Por fatalidade, para guiá-lo na travessia dessa peste moderna de proporções ainda incertas, o Brasil tem no comando um fio desencapado. Irresponsável nos atos, celerado nas palavras e perigoso no que pensa. Desacredita nos números de mortos da pandemia em São Paulo e nos Estados Unidos por não lhe convirem politicamente, enquanto manifesta a crença de que “brasileiro não pega nada... o cara sai pulando em esgoto, mergulha, e não acontece nada...” Ou seja, esse brasileirinho safo já nasce com vacina própria: por sobreviver sendo preto ou pardo, pobre e favelado, tem os anticorpos necessários contra uma mera Covid-19. Assunto resolvido.

A semana se encerra com o número de infectados globais embicando para além dos 600 mil. Mesmo assim, em meio à torrente de gráficos, dados e estatísticas ininterruptamente atualizados, nos apegamos a histórias individuais, notícias de algum caso específico que nos toca. Felizmente, somos uma espécie social em comunicação voraz mas ainda capaz de sentir a dor e a alegria do outro.

De certa forma, neste início de 2020, nosso planetinha se parece um pouco com a sina do cruzeiro Zaandam, que zarpou de Buenos Aires no início do mês, e aguarda permissão para atravessar o Canal do Panamá e seguir rumo a algum porto disposto a abrigá-lo. Seus 1.243 passageiros foram informados pelo comandante que há quatro mortos a bordo, vítimas da pandemia. Imagine-se as incertezas da viagem até o navio atracar em seu ponto final. No mundo em terra firme não é diferente. Em ambos confiança e coesão coletiva dependem, em boa parte, da capacidade de seus comandantes.

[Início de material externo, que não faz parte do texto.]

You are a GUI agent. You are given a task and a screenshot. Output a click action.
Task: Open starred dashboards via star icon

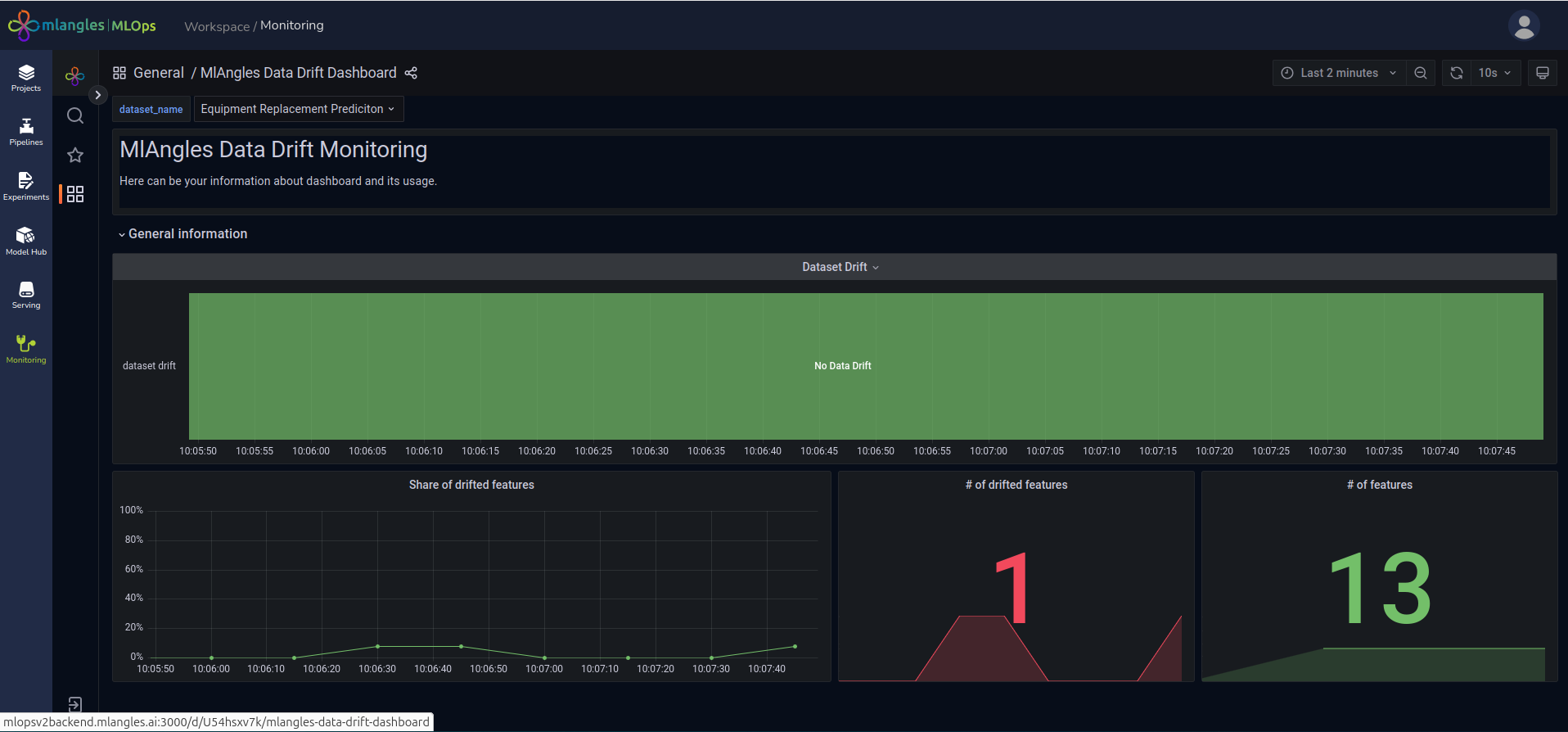(75, 155)
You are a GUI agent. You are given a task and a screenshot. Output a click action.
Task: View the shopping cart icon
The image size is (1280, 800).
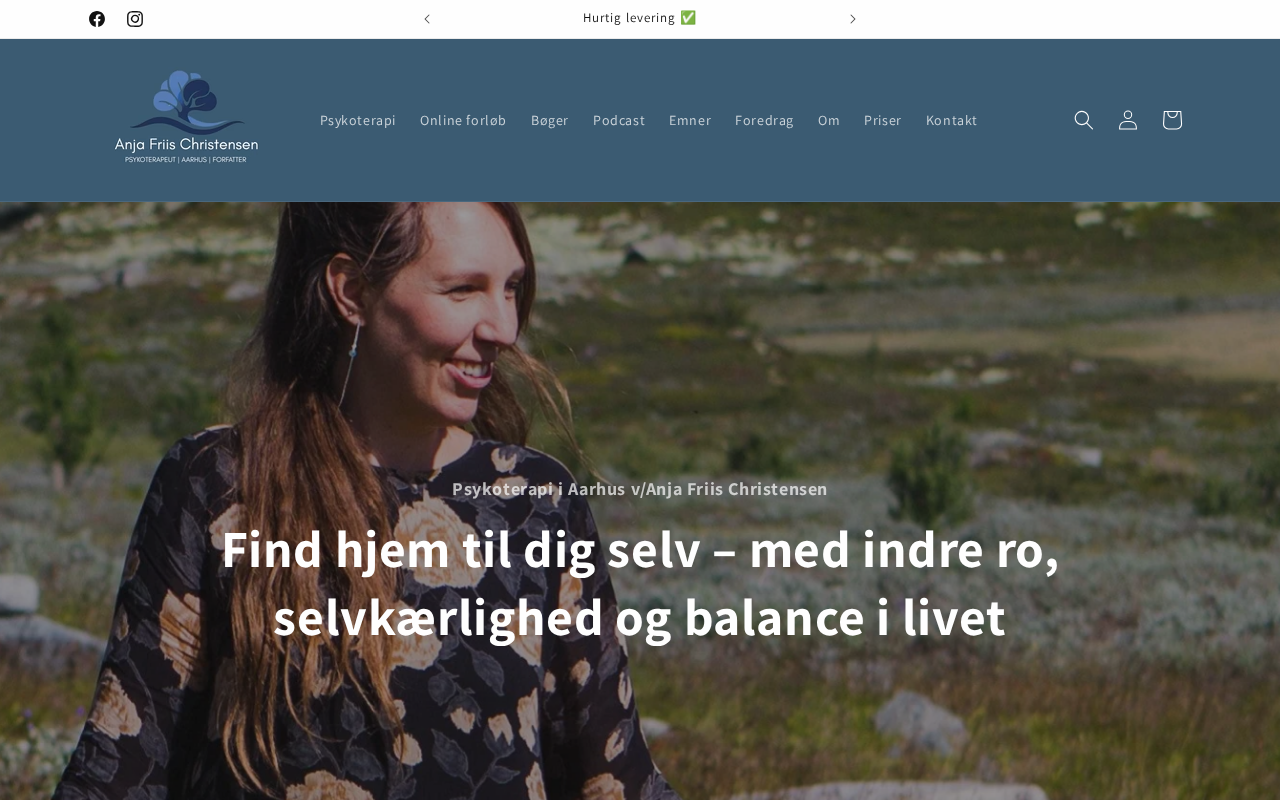pyautogui.click(x=1172, y=120)
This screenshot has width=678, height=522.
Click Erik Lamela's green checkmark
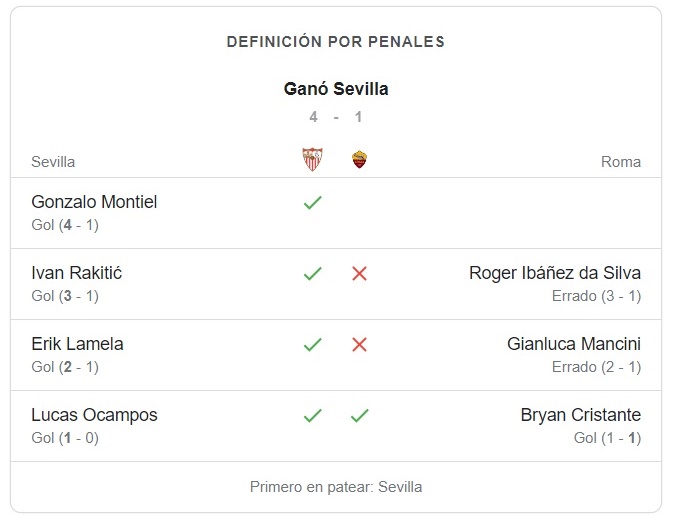(313, 344)
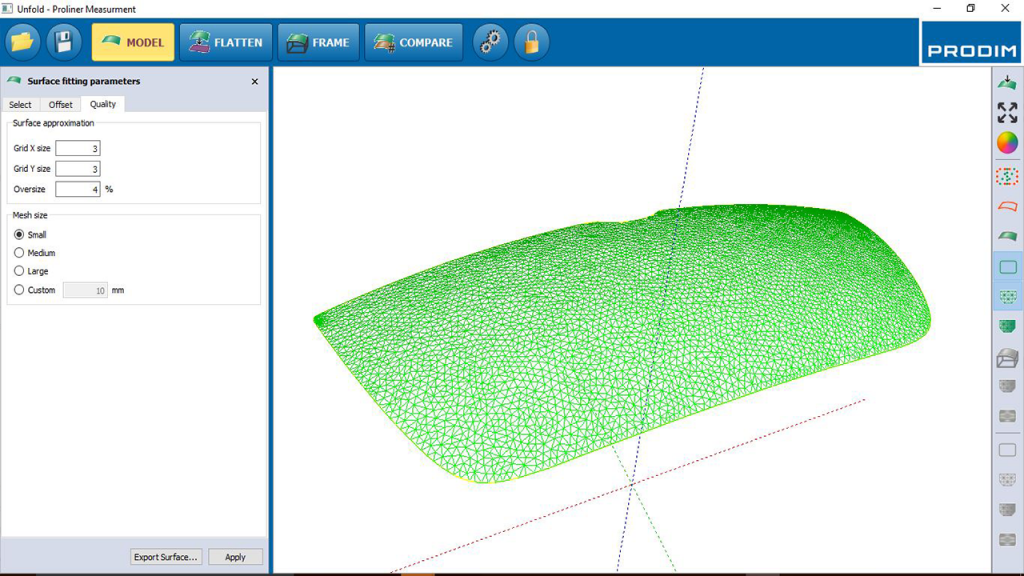Open file with the folder icon
Screen dimensions: 1024x576
click(23, 42)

Diante da orfandade nacional neste quesito, cabe a cada um escolher seus conselheiros. Gera conforto ver emergir uma figura serena, clara e objetiva, que tem falado de forma incansável para um Brasil adulto: Margareth Dalcomo, pneumologista e pesquisadora da Fiocruz, sem agenda política para defender. Defende a ciência, o saber, a informação.

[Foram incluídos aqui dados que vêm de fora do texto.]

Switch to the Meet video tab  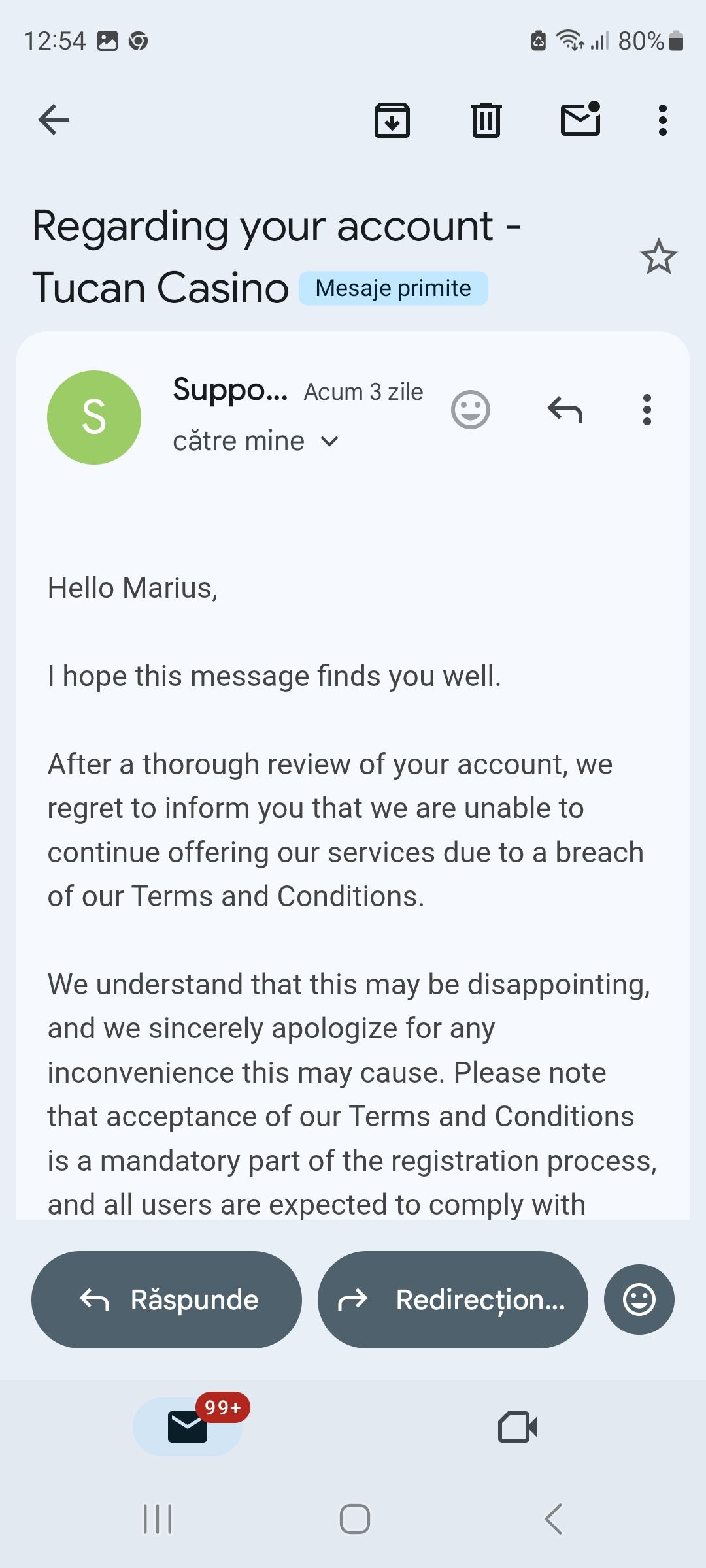[x=518, y=1427]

De resto, se sobrar tempo, vale mergulhar no recém-lançado “Por que o tempo voa”, de Alan Burdick (Todavia). Ou então resignar-se à constatação formulada por John Updike em suas “Memórias”: “A cada novo dia acordamos ligeiramente alterados, e a pessoa que éramos ontem já não é mais. Portanto, por que ter medo da morte quando ela ocorre o tempo todo?”